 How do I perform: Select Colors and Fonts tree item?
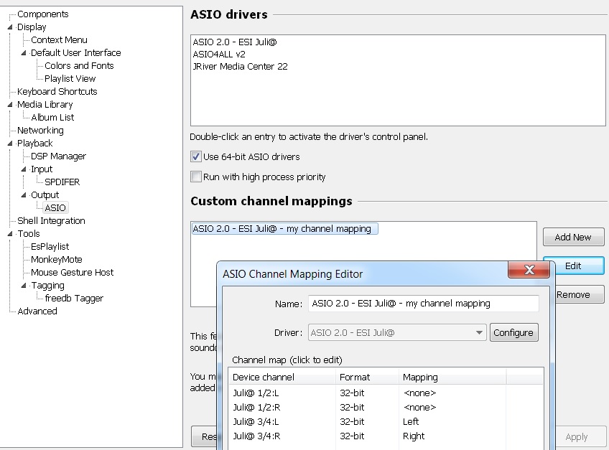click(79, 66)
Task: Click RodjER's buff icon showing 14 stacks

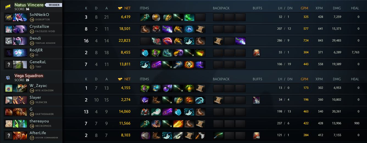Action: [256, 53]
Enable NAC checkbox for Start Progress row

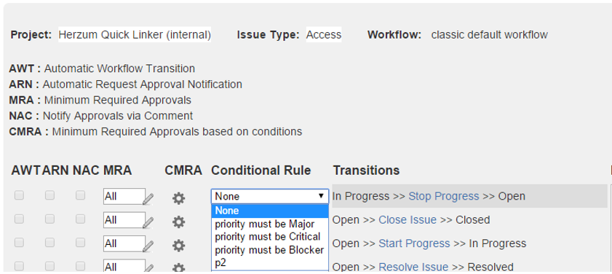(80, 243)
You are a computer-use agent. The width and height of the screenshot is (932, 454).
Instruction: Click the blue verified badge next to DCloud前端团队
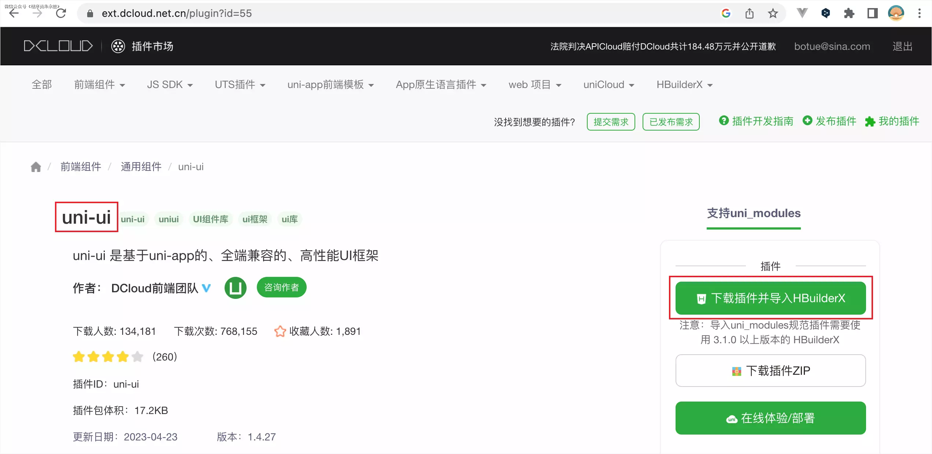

--------

◆ **GOAL OF THE EXERCISE**
Rewrite all of the entries above with "checkbox" changed to "tick box" and nothing else altered. Leave the pictures out.

◆ **TASK RESPONSE**
 How do I perform: Select Colors and Fonts tree item?
click(79, 66)
Task: Click RodjER's buff icon showing 14 stacks

Action: [256, 53]
Enable NAC tick box for Start Progress row

(80, 243)
You are a computer-use agent. The width and height of the screenshot is (932, 454).
Instruction: Click the blue verified badge next to DCloud前端团队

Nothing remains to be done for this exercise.